• WHAT YOU NEED TO DO
Continue the forum thread on choosing between إنّ and أنّ after قال, picking up after its final post.

• DOCUMENT TEXT
>> start

# قال إنّ / أنّ



## ihsaan

Hi,
Someone said that the sentence:

قالت لي إنْ يجب علي أن (she said to me that I had to...)

is not correct as I should´ve used أنّه here. Shouldn´t it be إنّه?
I´ve learned to use in/inna when used after قال to express indirect speech, such as "she said that ....".


----------



## Palestinian

Inna is always used at a begining of a sentance and it's like an emphasis tool

الرجل أحمق
the man is stupid

إن الرجل أحمق
the man is 100% stupid

anna is always used in between sentances

أخبرني أحمد أن الرجل أحمق

ahmed told me that the man is stupid

as you see that anna is not used to emphasizd but as a connection like "that"

so the correct form in your sentance is " أنه‎ ‎"


----------



## ALOOO

No its correct, but it doesn't mean like what you have written above.
قالت لي إن يجب علي أن اذهب سوف تأتي معي.
قالت لي اذا كان ضروري أن تذهب سوف آتي معك.



> قالت لي إنْ يجب علي أن (she said to me that I had to...)


he said to me that if that necessary to go I will go with you.
So, anyway it depends in your sentence and you have not put it completly.


----------



## ihsaan

Okay, here is the full sentence:

قالت لي إنّ يجب علي أن أقدر 
الحياة

I´m feeling somewhat confused now as to when to use what..

@Palestinian: I have been taught two uses of inna. In the beginning of a sentence for emphasise, and after the verb قال to indicate indirect speech.


----------



## AndyRoo

ihsaan said:


> Shouldn´t it be إنّه?
> I´ve learned to use in/inna when used after قال to express indirect speech, such as "she said that ....".


 
Yes I agree with this, except not إنْ but إنّ

Here's another post which discusses the same issue:

http://forum.wordreference.com/showthread.php?p=664144


----------



## ALOOO

ok so it should be أنّ or أنّه both of them are correct.

>> end

• GIVEN DATA
>> start

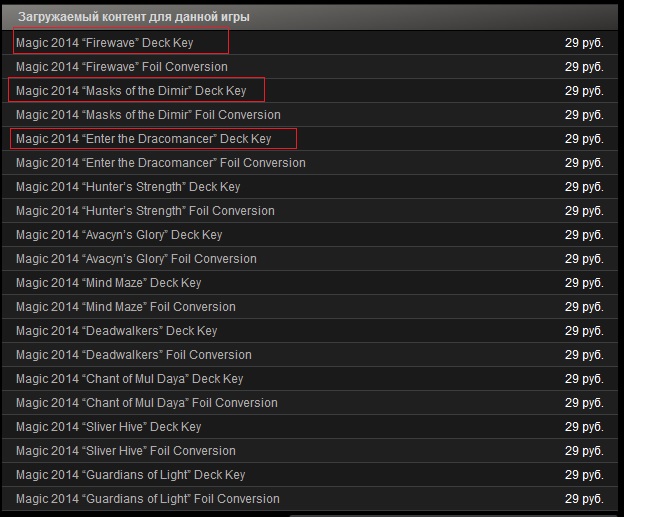Open "Avacyn's Glory" Deck Key
This screenshot has width=645, height=517.
tap(119, 235)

>> end

• RESPONSE TO THE EXERCISE
----------



## ihsaan

I´m sorry..did you mean an إ or an أ in your last post?


----------



## ALOOO

I meant أنّ or أنه instead of إن or إنه


----------



## AndyRoo

ALOOO said:


> I meant أنّ or أنه instead of إن or إنه


 
I don't think this is correct - I think it should be إنه . 

Using أنه here is a common error, as discussed in the thread I mentioned above.


----------



## Palestinian

ihsaan said:


> @Palestinian: I have been taught two uses of inna. In the beginning of a sentence for emphasise, and after the verb قال to indicate indirect speech.



as for the word قال 
when we use inna after  قال  it would indicate that we are quoting him
while if we used anna it only indicates that we are delivering what he heared him say

قال إن الصبر مفتاح الفرج
Qalla Inna 'ssabra mufta7u 'lfaraji

he said ) Patience is the key to resolution (of a problem)

so as you can see, Inna is still in the begining of the sentance, it's kind of indicative of the begining a milestone if you will

but if I said
قال أن الصبر مفتاح الفرج
Qalla Anna 'ssabra mufta7u 'lfaraji

he said (That) patience was the key to resolution
I used my words to deliver his
it's similiar to saying: he told me that patience is the key to resolution

so anna here is inserted between two sentances
qalla : which is composed of qalla the verb and the omitted subject (howa = He)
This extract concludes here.